Bu ne şımarıklık?

Bu ne aymazlık?
Bu ne kendini bilmezlik?
Bu ne hadsizlik?
Bu nasıl bir aile terbiyesi?
Bu nasıl bir okul disiplini?
Bu nasıl bir öğrencilik?
Bu nasıl bir öğretmenlik?
Nerede öğretmene saygınlık?
Nerede terbiyeli öğrencilik?
Bu nasıl bir eğitim?
Bu nasıl bir öğretim?
Disiplinin olmadığı yerde eğitim olmaz.
Eğitimin olmadığı yerde bilgi verilemez, bilgi alınamaz.
Öğrenilmez.
Adam olunmaz.
Adam olacak çocuk küçüklüğünden ve gençliğinden belli olur.
Ama nerdeeee!
Akran zorbalığı dersen var.
Serkeşlik (başıboşluk) dersen var.
Aile terbiyesini çocuklarda göremiyoruz.
Gençlerimizde saygınlığın olmadığına şahitlik ediyoruz.
İlkokul çocukları tv.ler de gördüğü akran zorbalığını kendi arkadaşlarına uyguluyorlar.
O kadar küçük yaşlara inmiş darp etme.
Bunu marifet sanıyor çocuklar.
Kızlar ortaokul da sigara içiyorlar.
Liseye geldiklerinde bilmedikleri, görmedikleri, konuşmadıkları ve hatta özenerek yapmadıkları, uygulamadıkları hiçbir şey kalmamış durumda.
Özellikle liseli gençliğe dikkat edilmesi şart.
Bir jinekoloğun anlattıkları tüyler ürpertici.
Hani, dünyada birinciliği ele geçirdiğimiz şu malûm Türk dizileri var ya...
İşte onlardan görüp uygulanan nahoş sahneler...
Kılık kıyafetler...
Konuşma edepleri...
Davranış biçimleri...
Türk İslam kültür değerleri ile örf ve adetler ile gelenek ve görenekler rafa kalkmış.
Cep telefonlarında bulunan genç ve körpe dimağları zehirleyen filimler, görüntüler gençliğimizi felakete sürüklüyor.
Özendiriyor.
Mıknatıs misali kendine çekiyor.
Çocuklarımız ve gençlerimiz aileden alması gereken terbiye ve ilk eğitimi alamayınca sokak terbiyesi ile yetişiyor.
Dini ve milli değerlerin ne olduğunu bilmeyen çocuk ve gençler elden çıkıyor.
Artık onlar için ev yatacak bir otel, yemek yiyecek bir lokanta konumuna geliyor.
Aile mefhumu telefonlar sayesinde ortadan kalkmak üzere.
Çünkü evde, özellikle çalışan anne ve babalar ancak yemekte bir araya gelebiliyorlar.

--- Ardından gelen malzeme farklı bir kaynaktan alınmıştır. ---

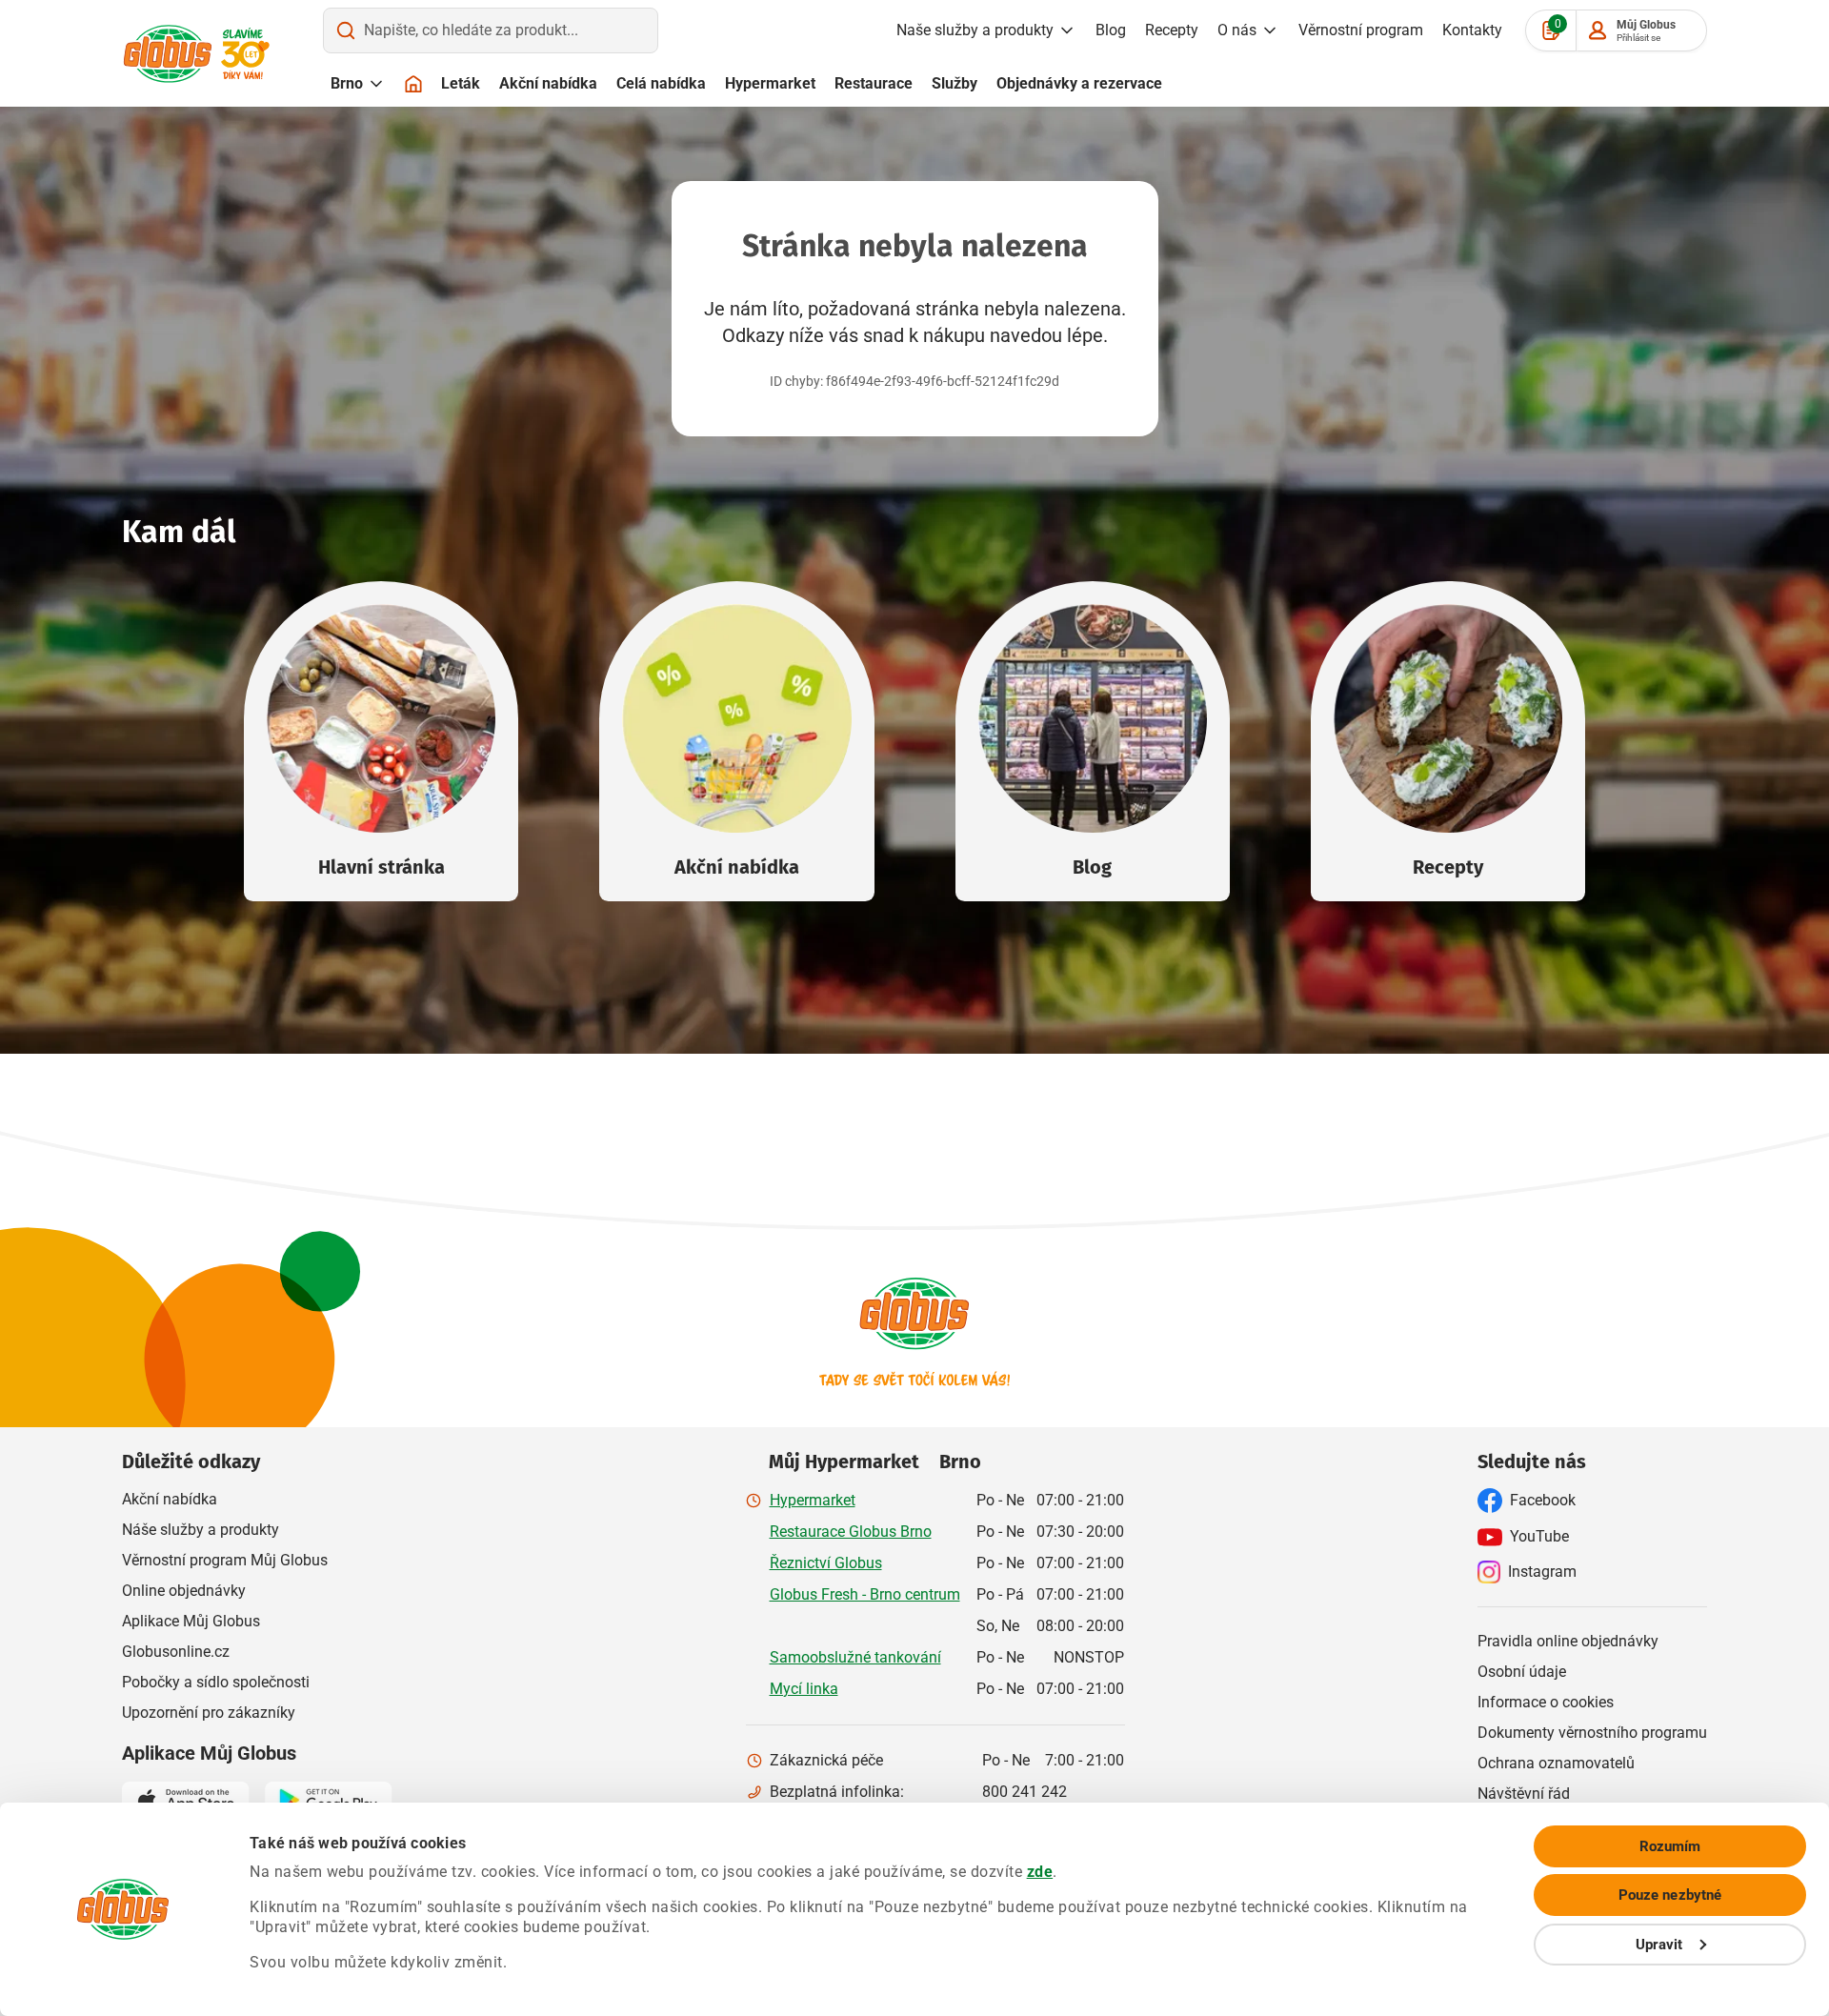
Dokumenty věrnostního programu (1592, 1733)
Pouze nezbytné (1669, 1895)
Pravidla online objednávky (1567, 1641)
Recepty (1171, 30)
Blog (1110, 30)
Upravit (1659, 1944)
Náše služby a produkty (200, 1530)
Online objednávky (184, 1591)
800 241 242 (1024, 1792)
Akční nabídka (548, 83)
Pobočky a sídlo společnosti (216, 1682)
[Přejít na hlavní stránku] (167, 54)
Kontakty (1472, 30)
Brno (347, 83)
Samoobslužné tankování (855, 1657)
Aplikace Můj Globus (191, 1621)
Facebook (1543, 1500)
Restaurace (873, 83)
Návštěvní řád (1523, 1793)
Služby (954, 83)
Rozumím (1670, 1846)
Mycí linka (804, 1689)
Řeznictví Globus (826, 1563)
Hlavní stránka (381, 867)
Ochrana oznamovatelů (1556, 1763)
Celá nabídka (661, 83)
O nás (1236, 30)
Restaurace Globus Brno (851, 1531)
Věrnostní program (1360, 30)
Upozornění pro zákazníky (208, 1713)
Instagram (1542, 1571)
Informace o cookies (1545, 1702)
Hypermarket (770, 83)
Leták (460, 83)
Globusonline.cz (176, 1652)
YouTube (1539, 1536)
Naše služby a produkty (975, 30)
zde (1040, 1872)
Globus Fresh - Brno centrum (865, 1594)
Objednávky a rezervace (1079, 83)
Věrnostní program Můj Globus (225, 1560)
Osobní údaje (1521, 1672)
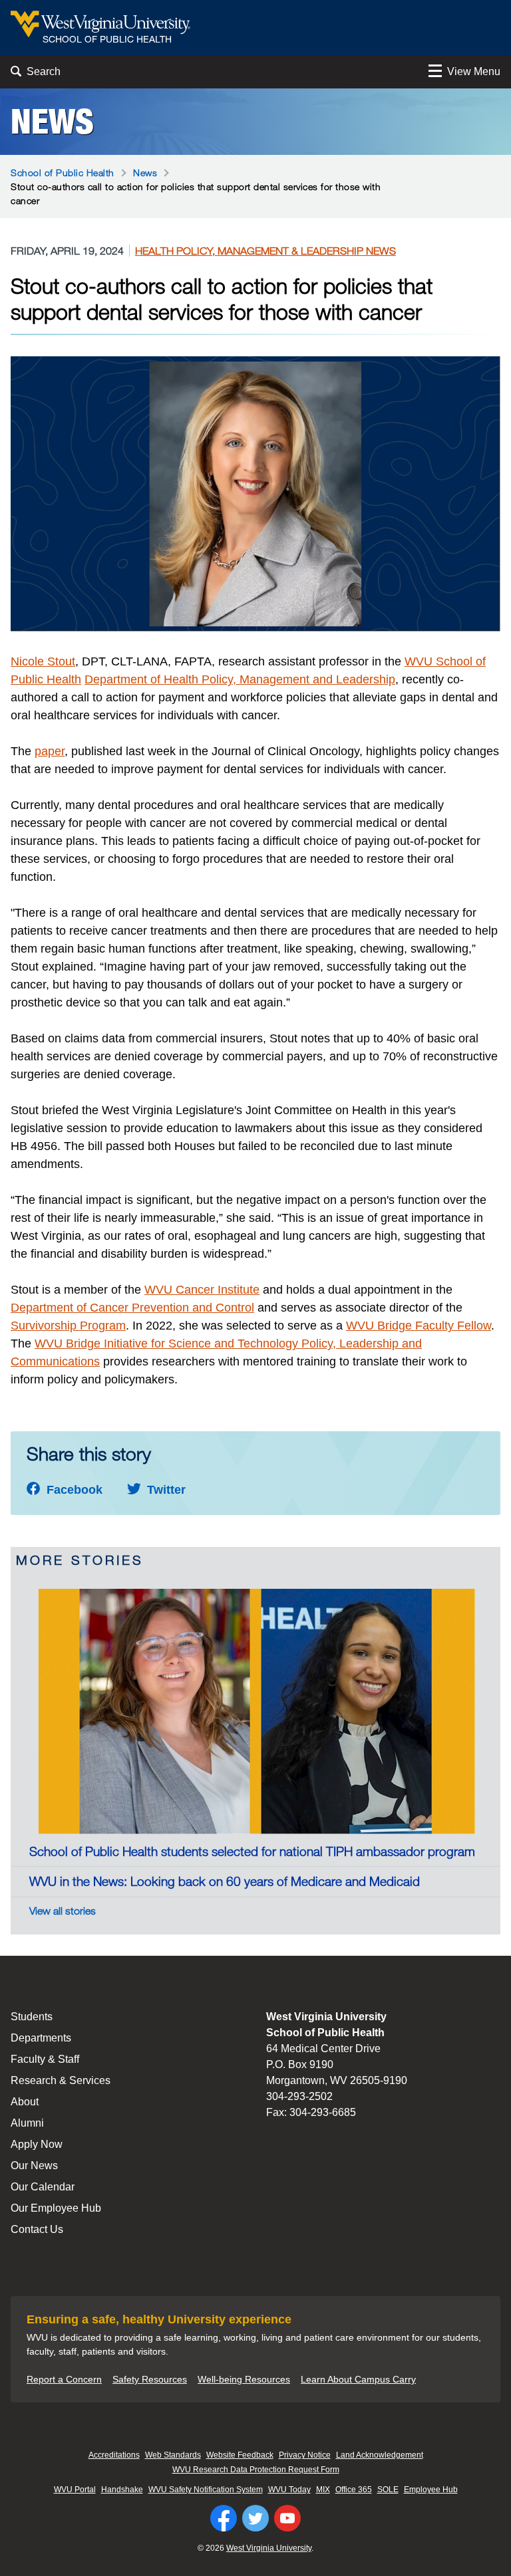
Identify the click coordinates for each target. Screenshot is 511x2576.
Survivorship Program (68, 1325)
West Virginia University (268, 2548)
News (52, 121)
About (25, 2101)
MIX (323, 2489)
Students (32, 2016)
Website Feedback (239, 2455)
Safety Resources (149, 2379)
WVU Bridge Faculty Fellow (418, 1325)
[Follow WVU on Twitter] (255, 2518)
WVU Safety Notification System (205, 2489)
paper (50, 751)
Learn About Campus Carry (358, 2379)
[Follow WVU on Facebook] (223, 2518)
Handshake (122, 2489)
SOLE (388, 2489)
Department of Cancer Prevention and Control (132, 1307)
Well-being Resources (244, 2379)
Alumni (27, 2123)
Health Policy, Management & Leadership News (265, 251)
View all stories (62, 1911)
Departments (41, 2038)
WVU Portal (75, 2489)
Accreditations (114, 2455)
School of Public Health (62, 172)
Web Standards (173, 2455)
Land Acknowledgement (379, 2455)
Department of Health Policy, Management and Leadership (240, 679)
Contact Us (37, 2229)
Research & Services (60, 2080)
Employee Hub (431, 2489)
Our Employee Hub (56, 2208)
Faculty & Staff (45, 2059)
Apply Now (37, 2144)
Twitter (165, 1489)
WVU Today (289, 2489)
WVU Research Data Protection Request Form (255, 2469)
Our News (34, 2165)
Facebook (72, 1489)
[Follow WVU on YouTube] (287, 2518)
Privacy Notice (305, 2455)
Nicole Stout (43, 661)
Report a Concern (64, 2379)
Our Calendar (43, 2186)
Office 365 (353, 2489)
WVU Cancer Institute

Sonra eğer aile terbiye ve otoritesi veya disiplini verilmemiş ise herkes odasına çekiliyor.
Oysa gençler odalarında yalnız değiller ve birçoğu derslerine odaklanmıyor.
Telefon denen teknolojik meret evlatlarımızı, kız veya erkek olsun, elimizden, odamızdan, soframızdan koparıp almış durumda.
Rezalet diyorum, çünkü bu gidişat milli Türk kültürü ile özene bezene yetiştirilmiş Türk gençliği değil.
Rezalet diyorum, çünkü öğretmeniyle alay eden öğrenci Türk gençliği gibi davranmıyor.
Rezalet diyorum, çünkü aileler çocuklarını iyi eğitmiyorlar.
Sık sık değiştirilen bu eğitim ve öğretim sistemi çocuklarımızı adam gibi adam olsunlar diye eğitmiyor, öğretmiyor.
Geleceğimiz olan çocuklarımızı, adı millî eğitim olan bu eğitim sisteminin milliliği yitirildiği için iyi eğitemiyor.
Eğer milliliği tartışılıyorsa bu akran zorbalığının, öğretmene saygısızlığın, sokak kabadayılığının, özendirici film ve dizilerin bu ülkede tartışılır konuma gelmiş olmasındandır.
Zaman geçmeden ve çok geç olmadan bunun önü alınmalı.
Çünkü geleceğimiz yani yarınlarımız bu çocuklarımızın olacak.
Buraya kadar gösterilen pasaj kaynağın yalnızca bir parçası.